I agree the quality of the food could be improved, but it is also college food, equivalent to school lunches.  The fact is the food could be worse and as far as college food goes, in my opinion it is good.

Though this is also just my opinion, and response to some of the things I heard today and have been hearing, and in response to the discussion we had of barriers that Jamie Oliver faced.

Weekly Blog Response #7

17 Mar

For this week’s food blog response, I read a blog called “U.N. Special Rapporteur: Five Ways to Fix Unhealthy Diets.”  It was an interesting blog to read and while I do think that the five points listed as ways to help fix unhealthy diets could work, there are problems that I do not think were fully addressed.  It mentions taxing junk food and unhealthy food and while that has the potential to work, there is still the issue of the price of healthy food.  A lot of food that is healthy in stores is also more expensive to purchase, for a family that may not have a lot of money (or a college student) the unhealthy option is sadly more available to them.  It makes sense, the five ways, but they need to realize that for each change they make there is the potential for a new problem to occur, and another problem to be realized before they are even able to see the effects of the changes, such as the high cost healthy food.  However, over all I found the article to be interesting to read as the ways made sense to me.

Food Log # 7

17 Mar

This week in class we started out talking about hunger in the world and it got me thinking about that sort of thing.  I realize that seem to focus more on hunger in the poorer countries, but I thought back to my experiences on SU’s SPLASH program that I went on before I came here as a freshmen.  On the trip we worked with homeless people, and at homeless shelters.  We helped make jams for a place in Sunbury, and then we spent the week in Washington D.C.  Honestly, that trip had more of an impact on me concerning hunger and the hungry in the USA then some of the videos.  That may not be the best choice of words, but it’s true.

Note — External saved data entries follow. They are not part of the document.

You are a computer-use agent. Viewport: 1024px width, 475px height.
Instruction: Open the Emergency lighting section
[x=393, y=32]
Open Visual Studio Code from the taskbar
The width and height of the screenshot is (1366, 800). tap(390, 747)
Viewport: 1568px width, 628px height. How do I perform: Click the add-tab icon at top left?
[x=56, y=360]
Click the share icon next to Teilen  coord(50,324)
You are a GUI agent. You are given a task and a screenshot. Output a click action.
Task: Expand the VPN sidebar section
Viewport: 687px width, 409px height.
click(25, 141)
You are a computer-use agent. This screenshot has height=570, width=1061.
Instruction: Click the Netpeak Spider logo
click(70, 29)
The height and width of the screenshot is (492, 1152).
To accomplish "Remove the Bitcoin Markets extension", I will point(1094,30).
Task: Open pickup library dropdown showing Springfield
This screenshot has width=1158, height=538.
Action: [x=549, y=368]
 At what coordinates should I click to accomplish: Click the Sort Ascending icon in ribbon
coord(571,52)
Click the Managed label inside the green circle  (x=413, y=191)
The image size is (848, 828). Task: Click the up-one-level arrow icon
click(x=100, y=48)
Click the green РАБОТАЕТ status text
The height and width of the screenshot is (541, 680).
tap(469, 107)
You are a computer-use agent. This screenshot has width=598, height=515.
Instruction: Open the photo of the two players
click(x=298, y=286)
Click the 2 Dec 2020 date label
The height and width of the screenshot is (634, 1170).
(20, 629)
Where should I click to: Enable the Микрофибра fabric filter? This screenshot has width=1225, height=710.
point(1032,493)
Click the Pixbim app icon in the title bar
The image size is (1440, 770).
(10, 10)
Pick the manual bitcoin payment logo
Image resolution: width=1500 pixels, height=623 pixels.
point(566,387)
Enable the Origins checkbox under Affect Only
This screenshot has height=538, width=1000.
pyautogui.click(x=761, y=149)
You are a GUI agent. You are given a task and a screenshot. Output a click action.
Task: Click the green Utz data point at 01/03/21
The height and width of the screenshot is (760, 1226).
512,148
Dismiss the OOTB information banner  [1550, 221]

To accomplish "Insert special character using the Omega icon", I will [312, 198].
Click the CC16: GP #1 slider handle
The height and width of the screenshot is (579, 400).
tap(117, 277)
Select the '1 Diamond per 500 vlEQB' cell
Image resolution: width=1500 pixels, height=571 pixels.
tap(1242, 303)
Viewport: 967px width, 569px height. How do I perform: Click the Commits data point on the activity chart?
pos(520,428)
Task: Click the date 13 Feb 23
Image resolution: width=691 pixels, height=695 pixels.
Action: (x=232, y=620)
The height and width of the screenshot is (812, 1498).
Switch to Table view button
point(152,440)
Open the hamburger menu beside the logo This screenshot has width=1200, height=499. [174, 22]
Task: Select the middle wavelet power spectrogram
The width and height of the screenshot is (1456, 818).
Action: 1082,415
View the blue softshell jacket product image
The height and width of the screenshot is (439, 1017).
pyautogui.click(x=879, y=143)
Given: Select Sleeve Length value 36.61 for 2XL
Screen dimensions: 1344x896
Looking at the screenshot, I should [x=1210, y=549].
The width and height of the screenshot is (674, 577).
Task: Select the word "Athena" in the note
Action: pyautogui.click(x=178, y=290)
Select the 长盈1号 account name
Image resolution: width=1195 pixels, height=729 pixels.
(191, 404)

In DC we spent a day making sandwiches to hand out to people.  We put them in paper bags, then hit the streets to hand them out.  I know the people were hungry, you could see it, but in my opinion there is no better way to help someone than to do it personally instead of through donations. We got to see the smiles on their faces and hear their stories while we gave them the sandwiches, and heard them thank us.  To me that made me more motivated to do something to help with hunger in the US than those videos did.  They were sad, yes, and they got their point across, but being able to help someone in the way I did on SPLASH had more of an impact.  This week in class had me remembering those experiences I had on the trip.